-- EXERCISE INSTRUCTIONS --
Read the data, and whenever a line holds the word "computer", report that line.

** Opening GIVEN DATA block **

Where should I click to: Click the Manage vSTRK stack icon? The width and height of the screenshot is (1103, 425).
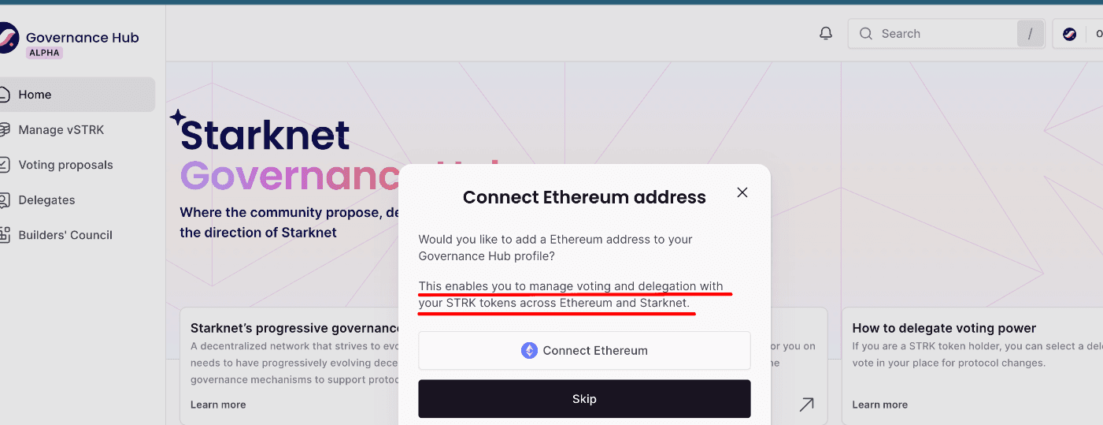coord(5,129)
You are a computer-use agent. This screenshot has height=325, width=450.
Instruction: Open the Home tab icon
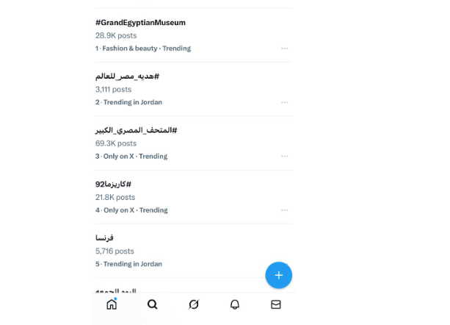(112, 304)
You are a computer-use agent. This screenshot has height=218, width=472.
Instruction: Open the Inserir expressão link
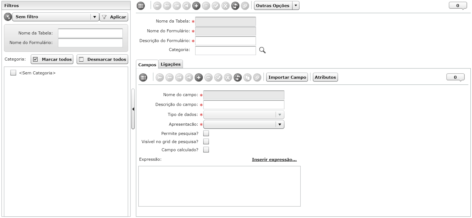pos(274,160)
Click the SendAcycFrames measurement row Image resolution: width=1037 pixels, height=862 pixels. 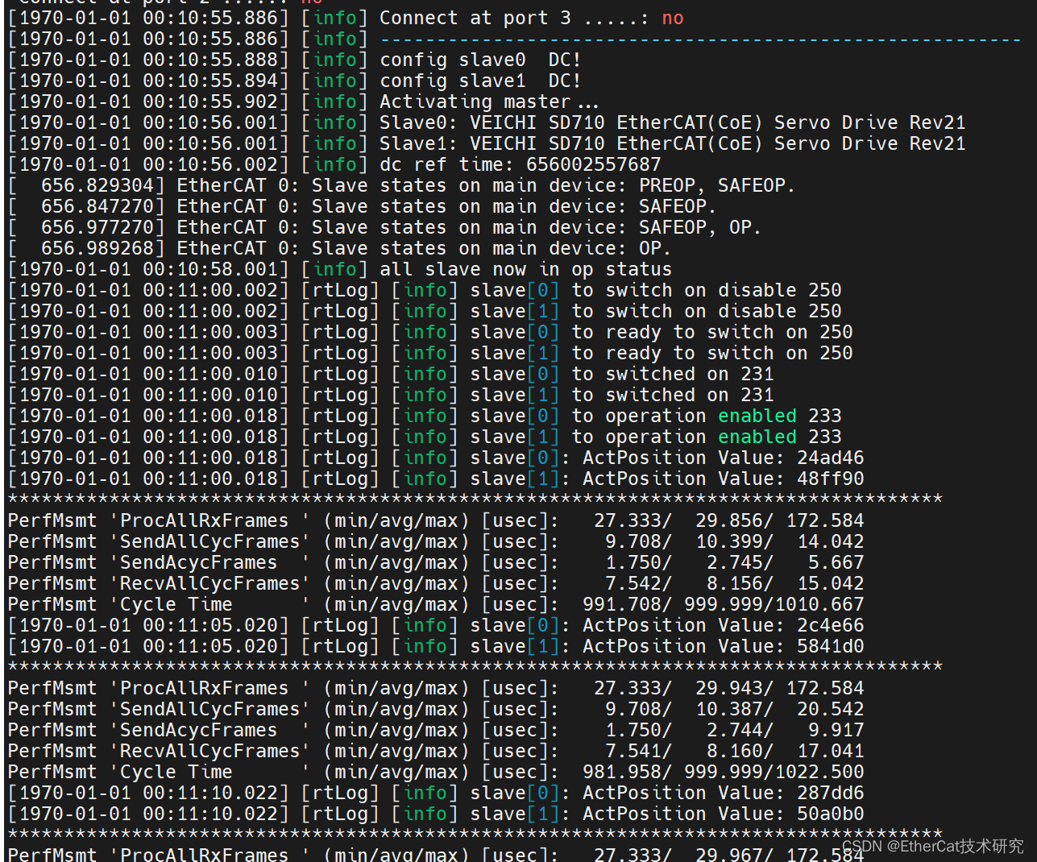(x=403, y=562)
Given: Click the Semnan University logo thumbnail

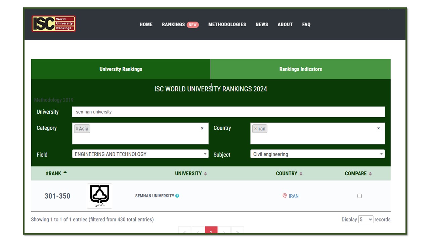Looking at the screenshot, I should pyautogui.click(x=99, y=196).
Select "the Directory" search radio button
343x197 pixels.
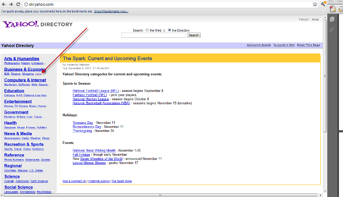coord(169,30)
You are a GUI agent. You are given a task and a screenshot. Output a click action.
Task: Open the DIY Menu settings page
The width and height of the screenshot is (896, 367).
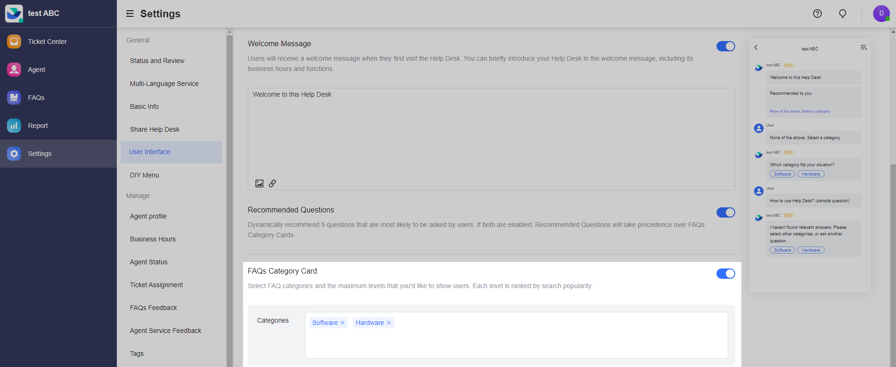(x=144, y=175)
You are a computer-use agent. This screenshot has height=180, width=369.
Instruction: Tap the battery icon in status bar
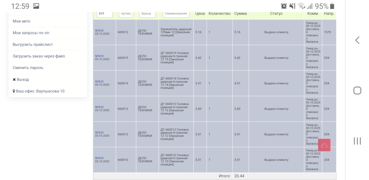[332, 6]
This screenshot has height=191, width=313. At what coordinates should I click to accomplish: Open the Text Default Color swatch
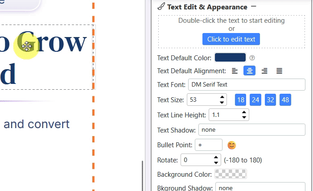(230, 58)
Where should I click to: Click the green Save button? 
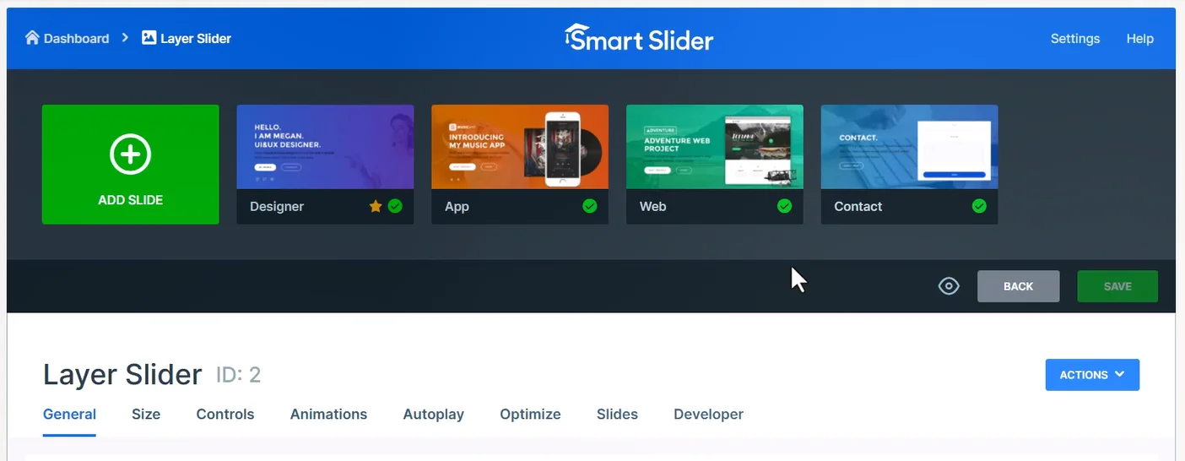point(1117,286)
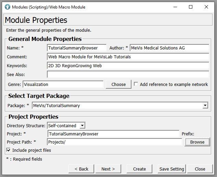Image resolution: width=217 pixels, height=177 pixels.
Task: Uncheck Include project files
Action: [x=9, y=150]
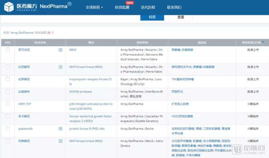Open the 全球新药 dropdown menu
The height and width of the screenshot is (158, 269).
[x=94, y=7]
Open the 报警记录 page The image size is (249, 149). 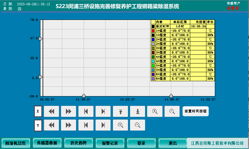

** Closing GIVEN DATA block **

-- ANSWER SECTION --
You are a computer-use agent. This screenshot has height=325, width=450.
You are a computer-use agent. This screenshot has height=218, width=472.
You are a computer-use agent. This screenshot has height=180, width=369.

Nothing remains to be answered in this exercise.